## [What is expected]
Pictures excluded, set down exactly the lines from the one containing "At what coordinates" through the final line of the material, and only those.

"""

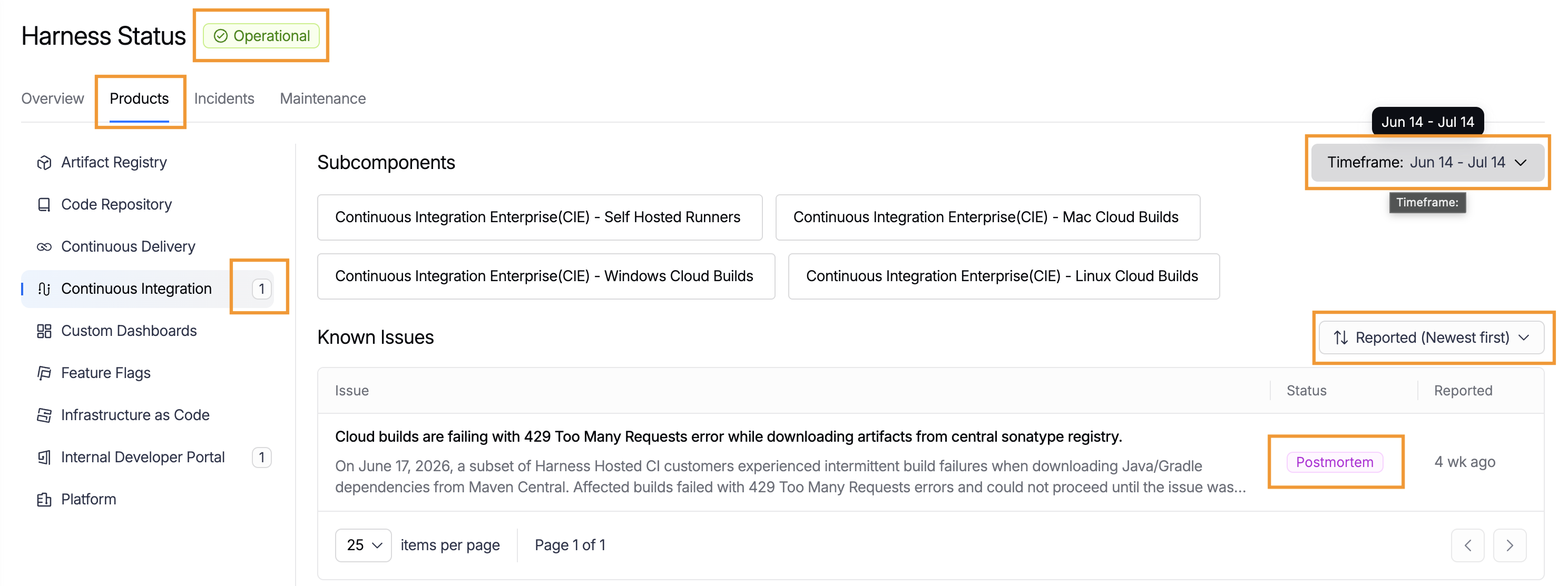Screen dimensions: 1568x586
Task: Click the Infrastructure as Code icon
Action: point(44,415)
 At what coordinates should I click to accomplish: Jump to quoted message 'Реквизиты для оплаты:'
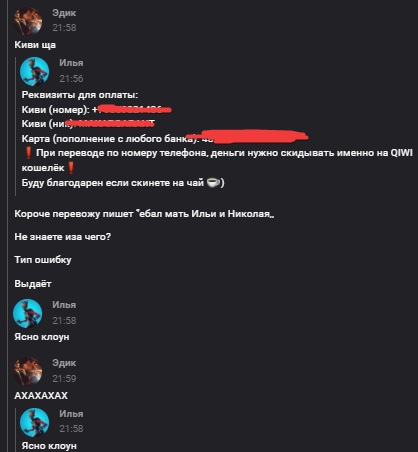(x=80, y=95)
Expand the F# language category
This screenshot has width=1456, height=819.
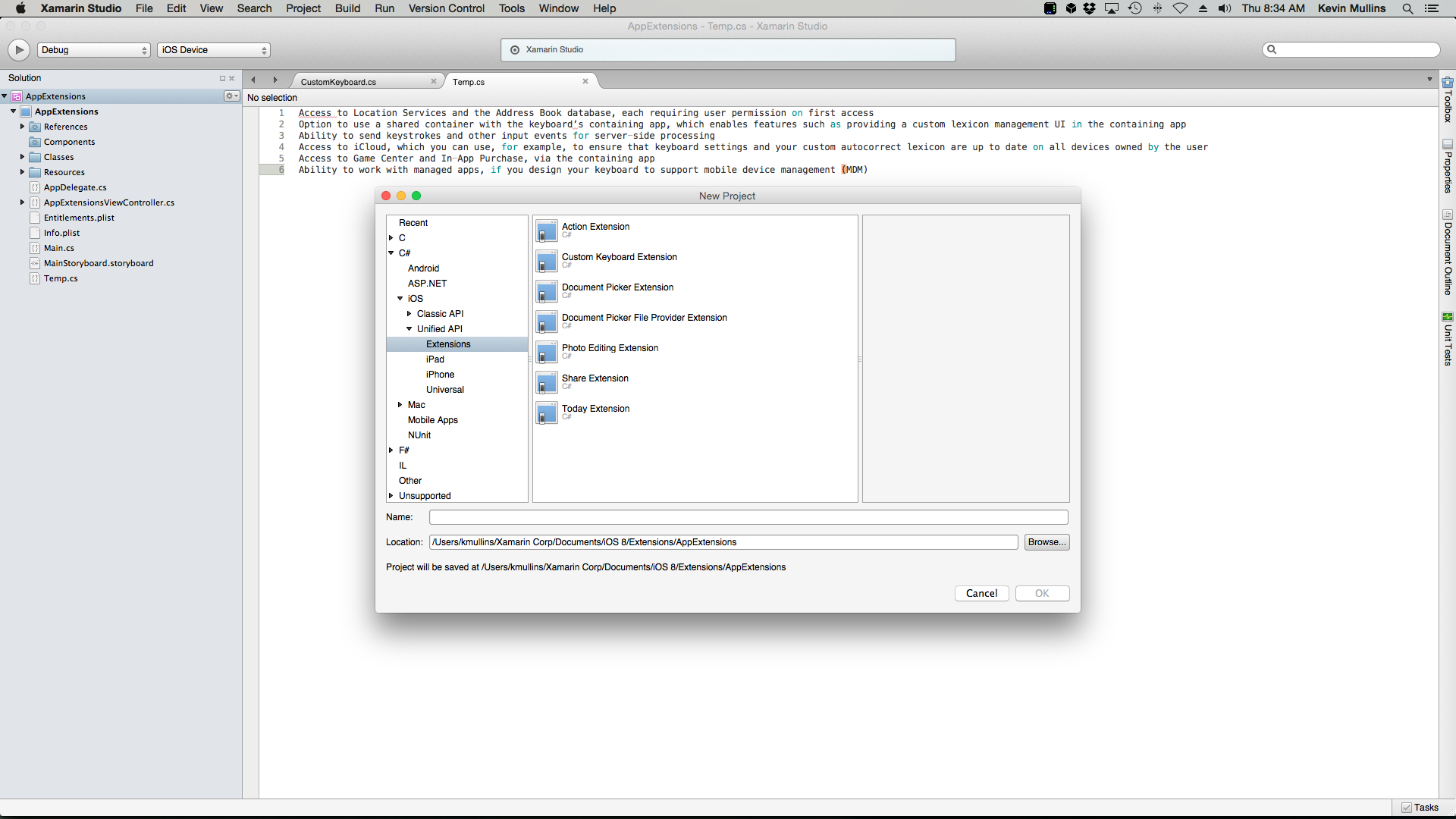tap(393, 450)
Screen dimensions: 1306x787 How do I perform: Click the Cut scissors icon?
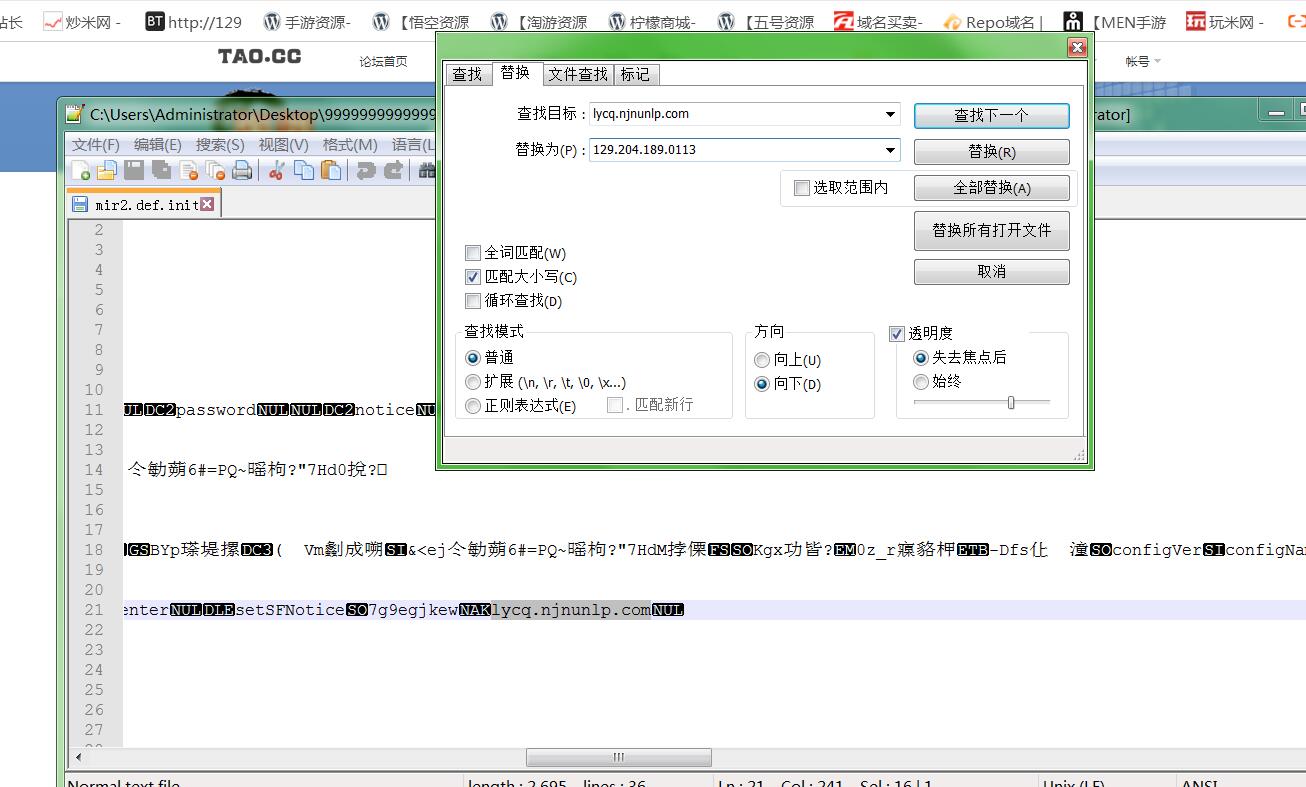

"""

## [Problem solution]
 At what coordinates should I click to accomplish: Jump to quoted message 'Реквизиты для оплаты:'
(x=80, y=95)
Expand the F# language category
This screenshot has width=1456, height=819.
tap(393, 450)
Screen dimensions: 1306x787 How do I perform: Click the Cut scissors icon?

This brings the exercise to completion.